== INPUT ==

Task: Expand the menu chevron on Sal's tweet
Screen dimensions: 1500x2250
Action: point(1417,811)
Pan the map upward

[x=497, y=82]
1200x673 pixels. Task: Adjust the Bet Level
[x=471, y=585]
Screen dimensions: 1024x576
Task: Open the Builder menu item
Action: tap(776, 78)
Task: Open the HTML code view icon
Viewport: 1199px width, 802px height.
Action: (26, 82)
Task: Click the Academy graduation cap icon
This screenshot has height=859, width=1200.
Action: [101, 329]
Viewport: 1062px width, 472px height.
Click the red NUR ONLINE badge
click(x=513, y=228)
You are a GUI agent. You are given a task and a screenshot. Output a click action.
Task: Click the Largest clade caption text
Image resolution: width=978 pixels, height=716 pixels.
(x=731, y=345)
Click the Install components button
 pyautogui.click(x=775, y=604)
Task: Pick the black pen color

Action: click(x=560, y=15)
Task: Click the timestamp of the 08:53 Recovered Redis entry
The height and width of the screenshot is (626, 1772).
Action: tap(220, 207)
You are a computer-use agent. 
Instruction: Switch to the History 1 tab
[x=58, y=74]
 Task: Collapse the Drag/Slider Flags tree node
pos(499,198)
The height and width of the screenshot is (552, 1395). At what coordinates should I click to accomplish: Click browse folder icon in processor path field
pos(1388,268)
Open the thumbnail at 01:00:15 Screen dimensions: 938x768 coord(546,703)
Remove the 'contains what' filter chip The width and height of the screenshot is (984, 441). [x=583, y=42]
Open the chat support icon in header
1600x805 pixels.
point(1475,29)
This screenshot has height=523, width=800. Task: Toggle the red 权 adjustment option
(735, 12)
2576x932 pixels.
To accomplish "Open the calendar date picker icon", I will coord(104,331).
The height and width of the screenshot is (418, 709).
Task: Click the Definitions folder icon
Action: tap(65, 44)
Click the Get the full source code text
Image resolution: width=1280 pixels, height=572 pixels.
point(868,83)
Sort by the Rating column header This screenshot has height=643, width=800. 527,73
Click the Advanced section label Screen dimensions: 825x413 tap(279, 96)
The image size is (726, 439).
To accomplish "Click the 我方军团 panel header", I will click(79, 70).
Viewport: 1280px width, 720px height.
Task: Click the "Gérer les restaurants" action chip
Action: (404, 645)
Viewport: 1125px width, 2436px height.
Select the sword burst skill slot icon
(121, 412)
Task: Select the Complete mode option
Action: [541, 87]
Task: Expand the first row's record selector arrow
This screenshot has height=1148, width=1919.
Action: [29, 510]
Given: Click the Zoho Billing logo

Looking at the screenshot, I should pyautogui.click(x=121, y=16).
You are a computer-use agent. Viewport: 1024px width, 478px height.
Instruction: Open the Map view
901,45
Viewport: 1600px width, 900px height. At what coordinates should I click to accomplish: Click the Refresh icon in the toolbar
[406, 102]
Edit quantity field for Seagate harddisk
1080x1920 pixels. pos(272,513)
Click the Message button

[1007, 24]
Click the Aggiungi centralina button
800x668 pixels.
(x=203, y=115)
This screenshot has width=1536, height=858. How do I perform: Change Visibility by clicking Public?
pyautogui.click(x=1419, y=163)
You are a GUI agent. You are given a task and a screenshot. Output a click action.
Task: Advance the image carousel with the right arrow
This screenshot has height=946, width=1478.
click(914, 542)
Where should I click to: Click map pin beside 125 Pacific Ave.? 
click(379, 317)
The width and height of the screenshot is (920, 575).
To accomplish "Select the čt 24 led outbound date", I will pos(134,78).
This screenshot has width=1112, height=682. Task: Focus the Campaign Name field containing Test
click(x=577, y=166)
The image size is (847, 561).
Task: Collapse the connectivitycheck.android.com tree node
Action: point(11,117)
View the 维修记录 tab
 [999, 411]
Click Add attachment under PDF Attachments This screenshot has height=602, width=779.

== WHAT YOU ARE ASKED TO DO ==
The records above must each be restated exactly as they stand.

== SOLUTION FOR THIS TASK ==
Task: Expand the menu chevron on Sal's tweet
Screen dimensions: 1500x2250
Action: point(1417,811)
Pan the map upward

[x=497, y=82]
1200x673 pixels. Task: Adjust the Bet Level
[x=471, y=585]
Screen dimensions: 1024x576
Task: Open the Builder menu item
Action: tap(776, 78)
Task: Open the HTML code view icon
Viewport: 1199px width, 802px height.
Action: (26, 82)
Task: Click the Academy graduation cap icon
This screenshot has height=859, width=1200.
Action: [101, 329]
Viewport: 1062px width, 472px height.
Click the red NUR ONLINE badge
click(x=513, y=228)
You are a GUI agent. You are given a task and a screenshot. Output a click action.
Task: Click the Largest clade caption text
Image resolution: width=978 pixels, height=716 pixels.
(x=731, y=345)
Click the Install components button
 pyautogui.click(x=775, y=604)
Task: Pick the black pen color

Action: click(x=560, y=15)
Task: Click the timestamp of the 08:53 Recovered Redis entry
The height and width of the screenshot is (626, 1772).
Action: tap(220, 207)
You are a computer-use agent. 
Instruction: Switch to the History 1 tab
[x=58, y=74]
 Task: Collapse the Drag/Slider Flags tree node
pos(499,198)
The height and width of the screenshot is (552, 1395). At what coordinates should I click to accomplish: Click browse folder icon in processor path field
pos(1388,268)
Open the thumbnail at 01:00:15 Screen dimensions: 938x768 coord(546,703)
Remove the 'contains what' filter chip The width and height of the screenshot is (984, 441). [x=583, y=42]
Open the chat support icon in header
1600x805 pixels.
point(1475,29)
This screenshot has height=523, width=800. Task: Toggle the red 权 adjustment option
(735, 12)
2576x932 pixels.
To accomplish "Open the calendar date picker icon", I will coord(104,331).
The height and width of the screenshot is (418, 709).
Task: Click the Definitions folder icon
Action: tap(65, 44)
Click the Get the full source code text
Image resolution: width=1280 pixels, height=572 pixels.
point(868,83)
Sort by the Rating column header This screenshot has height=643, width=800. 527,73
Click the Advanced section label Screen dimensions: 825x413 tap(279, 96)
The image size is (726, 439).
To accomplish "Click the 我方军团 panel header", I will click(79, 70).
Viewport: 1280px width, 720px height.
Task: Click the "Gérer les restaurants" action chip
Action: (404, 645)
Viewport: 1125px width, 2436px height.
Select the sword burst skill slot icon
(121, 412)
Task: Select the Complete mode option
Action: [541, 87]
Task: Expand the first row's record selector arrow
This screenshot has height=1148, width=1919.
Action: [29, 510]
Given: Click the Zoho Billing logo

Looking at the screenshot, I should pyautogui.click(x=121, y=16).
You are a computer-use agent. Viewport: 1024px width, 478px height.
Instruction: Open the Map view
901,45
Viewport: 1600px width, 900px height. At what coordinates should I click to accomplish: Click the Refresh icon in the toolbar
[406, 102]
Edit quantity field for Seagate harddisk
1080x1920 pixels. pos(272,513)
Click the Message button

[1007, 24]
Click the Aggiungi centralina button
800x668 pixels.
(x=203, y=115)
This screenshot has width=1536, height=858. How do I perform: Change Visibility by clicking Public?
pyautogui.click(x=1419, y=163)
You are a GUI agent. You are given a task and a screenshot. Output a click action.
Task: Advance the image carousel with the right arrow
This screenshot has height=946, width=1478.
click(914, 542)
Where should I click to: Click map pin beside 125 Pacific Ave.? 
click(379, 317)
The width and height of the screenshot is (920, 575).
To accomplish "Select the čt 24 led outbound date", I will pos(134,78).
This screenshot has width=1112, height=682. Task: Focus the Campaign Name field containing Test
click(x=577, y=166)
The image size is (847, 561).
Task: Collapse the connectivitycheck.android.com tree node
Action: point(11,117)
View the 维修记录 tab
 [999, 411]
Click Add attachment under PDF Attachments This screenshot has height=602, width=779.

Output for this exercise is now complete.